Interpol is clearly aware of the problem. Over the past several years, under the operational leadership of Jürgen Stock of Germany, it has instituted a number of useful reforms, from changes in the structure of the CCF to a ban in most cases on Red Notices on individuals with recognized status as refugees. But the fact remains that Interpol operates on the basis that all of its member nations are sovereign and equal in their sovereignty. Interpol’s operating assumption is, therefore, that all requests for Red Notices are worthy of equal respect. Couple that with the fact that — yet again — Interpol is not an international police agency with the power to launch its own investigations, and the problem of abuse is close to insuperable.
Interpol does now have a dedicated “Notices and Diffusions Task Force” charged with ensuring its rules are respected. Yet the problem of volume remains: in 2017, Interpol published or transmitted approximately 37,000 Red Notices and diffusions, while the Task Force — according to an important report on Red Notice abuse by the Parliamentary Assembly of the Council of Europe — has only 30-40 staff. But the bottom line is that, when he was asked in November what Interpol had done about locating its former president Meng Hongwei — who was disappeared by China in October — Stock replied, “We are not an investigative body.” That’s correct — but just as Interpol can’t investigate the disappearance of its own president, it can’t effectively investigate the circumstances surrounding Red Notice requests.
Myth Five: Red Notices have no effect in the United States
If only. It’s true that you are very unlikely to be arrested solely on the basis of a Red Notice in the United States. But Red Notices (and to a slightly lesser extent, diffusions) have many effects, most of which definitely reach into the U.S.

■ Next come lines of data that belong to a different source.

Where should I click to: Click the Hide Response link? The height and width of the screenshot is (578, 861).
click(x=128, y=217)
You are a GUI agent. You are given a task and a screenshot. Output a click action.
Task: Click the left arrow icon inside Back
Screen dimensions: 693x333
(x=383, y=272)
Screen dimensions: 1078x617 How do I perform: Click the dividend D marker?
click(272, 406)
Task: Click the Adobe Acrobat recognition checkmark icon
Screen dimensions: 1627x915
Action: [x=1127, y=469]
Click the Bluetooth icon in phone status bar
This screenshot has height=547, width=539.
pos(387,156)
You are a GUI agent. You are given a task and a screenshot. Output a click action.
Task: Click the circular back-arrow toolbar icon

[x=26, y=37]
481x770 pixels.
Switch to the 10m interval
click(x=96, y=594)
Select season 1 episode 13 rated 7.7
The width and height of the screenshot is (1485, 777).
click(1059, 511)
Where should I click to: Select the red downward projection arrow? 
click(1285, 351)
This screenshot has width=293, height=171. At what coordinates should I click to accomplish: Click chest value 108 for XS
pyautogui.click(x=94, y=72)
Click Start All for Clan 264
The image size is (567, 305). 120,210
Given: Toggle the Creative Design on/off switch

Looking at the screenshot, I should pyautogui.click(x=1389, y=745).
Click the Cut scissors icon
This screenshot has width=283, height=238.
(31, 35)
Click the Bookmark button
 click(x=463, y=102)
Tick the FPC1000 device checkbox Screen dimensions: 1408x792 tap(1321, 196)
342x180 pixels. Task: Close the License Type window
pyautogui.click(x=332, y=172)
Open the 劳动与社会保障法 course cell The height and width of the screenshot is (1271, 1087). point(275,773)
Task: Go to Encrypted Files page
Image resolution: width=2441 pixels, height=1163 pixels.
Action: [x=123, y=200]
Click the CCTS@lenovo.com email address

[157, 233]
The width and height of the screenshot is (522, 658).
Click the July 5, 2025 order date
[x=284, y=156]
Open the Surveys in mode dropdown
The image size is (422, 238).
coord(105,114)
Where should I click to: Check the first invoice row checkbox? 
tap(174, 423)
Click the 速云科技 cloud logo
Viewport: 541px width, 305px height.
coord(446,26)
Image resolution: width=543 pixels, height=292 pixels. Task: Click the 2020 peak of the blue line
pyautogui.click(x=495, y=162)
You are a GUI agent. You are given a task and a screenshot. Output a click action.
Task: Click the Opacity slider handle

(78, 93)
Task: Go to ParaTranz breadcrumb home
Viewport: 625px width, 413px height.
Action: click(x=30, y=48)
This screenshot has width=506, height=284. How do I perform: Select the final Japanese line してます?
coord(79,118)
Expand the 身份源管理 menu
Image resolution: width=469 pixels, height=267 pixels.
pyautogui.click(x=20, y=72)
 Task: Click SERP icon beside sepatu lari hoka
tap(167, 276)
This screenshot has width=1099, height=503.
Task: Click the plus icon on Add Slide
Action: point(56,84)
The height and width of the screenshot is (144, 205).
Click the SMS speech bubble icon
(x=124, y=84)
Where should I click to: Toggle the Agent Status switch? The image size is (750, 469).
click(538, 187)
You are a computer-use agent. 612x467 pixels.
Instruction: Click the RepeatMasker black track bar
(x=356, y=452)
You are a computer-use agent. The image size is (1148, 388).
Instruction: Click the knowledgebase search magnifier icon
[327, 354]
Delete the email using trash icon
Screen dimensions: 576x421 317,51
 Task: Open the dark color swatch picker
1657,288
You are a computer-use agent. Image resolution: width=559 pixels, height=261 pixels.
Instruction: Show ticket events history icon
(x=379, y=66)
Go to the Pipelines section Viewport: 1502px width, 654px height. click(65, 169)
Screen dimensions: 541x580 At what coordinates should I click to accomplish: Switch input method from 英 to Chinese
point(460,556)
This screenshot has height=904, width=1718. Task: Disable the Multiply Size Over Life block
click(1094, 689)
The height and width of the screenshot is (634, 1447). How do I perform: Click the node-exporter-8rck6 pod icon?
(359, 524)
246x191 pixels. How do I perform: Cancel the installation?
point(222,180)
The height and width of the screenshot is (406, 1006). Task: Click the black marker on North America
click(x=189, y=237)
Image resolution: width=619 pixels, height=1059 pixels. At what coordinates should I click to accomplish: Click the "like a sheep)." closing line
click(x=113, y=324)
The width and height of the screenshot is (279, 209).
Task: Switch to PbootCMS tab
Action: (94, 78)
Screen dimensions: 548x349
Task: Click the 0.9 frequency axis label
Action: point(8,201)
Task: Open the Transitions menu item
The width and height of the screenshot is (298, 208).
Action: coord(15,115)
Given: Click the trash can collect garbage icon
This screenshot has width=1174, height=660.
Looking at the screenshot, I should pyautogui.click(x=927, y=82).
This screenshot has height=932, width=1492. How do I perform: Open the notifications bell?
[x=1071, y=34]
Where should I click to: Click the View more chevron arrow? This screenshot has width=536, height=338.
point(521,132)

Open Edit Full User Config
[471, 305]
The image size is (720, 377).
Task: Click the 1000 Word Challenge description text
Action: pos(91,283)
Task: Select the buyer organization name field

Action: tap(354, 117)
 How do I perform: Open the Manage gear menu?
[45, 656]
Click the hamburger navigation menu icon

A public Red Notice — and the requesting nation decides whether a Red Notice is public or not — will be picked up by Western banks fulfilling their know-your-customer requirements, which will then likely eject the named individual from the financial system. Like any sort of Interpol alert, a Red Notice also makes it extremely difficult to travel: on entering the U.S., the named individual is likely to be subject to secondary interrogation, and any effort to leave by legal means, or to enter another nation, will be detected. If you are not a U.S. citizen, a Red Notice will likely (and automatically) cancel your visa or visa-waiver status. So even if you are in the United States and are completely innocent, you can lose your bank account and your ability to travel. This is persecution, not prosecution.
Perhaps the worst part of all of this is that, since at least 2015, the U.S. — and specifically, ICE — has publicly relied on Red Notices as a way to locate purportedly dangerous foreign fugitives in the United States. If an individual arrives in the U.S. on a valid tourist or student visa that is then cancelled as the result of an abusive Red Notice, that individual can then be arrested for being in the U.S. without a valid visa — and the Red Notice may then be illegitimately offered by the Department of Homeland Security as proof that the individual is a flight risk or is in fact a criminal. Cases like this are far more common than one would like to believe.
Follow the Rules — And Suspend the Abusers
Most of the myths around Interpol stem from the misconception that it is an international police agency. If you keep in mind that Interpol is closer to being a bulletin board on which notices are posted, and an email system by which messages are sent, you can’t go wrong. And it’s precisely because Interpol is not an international police agency that the problem of abuse is so intractable: Interpol fundamentally relies on its member nations to respect the rules.
The answer here is not to make Interpol into a police agency, which none of its members want. The answer is to ensure Interpol follows its rules. An international organization can either have a universal membership, or it can have standards for membership; it can’t meaningfully have both. If Interpol is going to live by its rules on Red Notices, it is going to have to start paying attention to another part of its rules — the part that allows it to suspend abusive member nations. Abuse cannot be stopped unless it is deterred, and only a creditable threat of suspension stands a chance of establishing deterrence.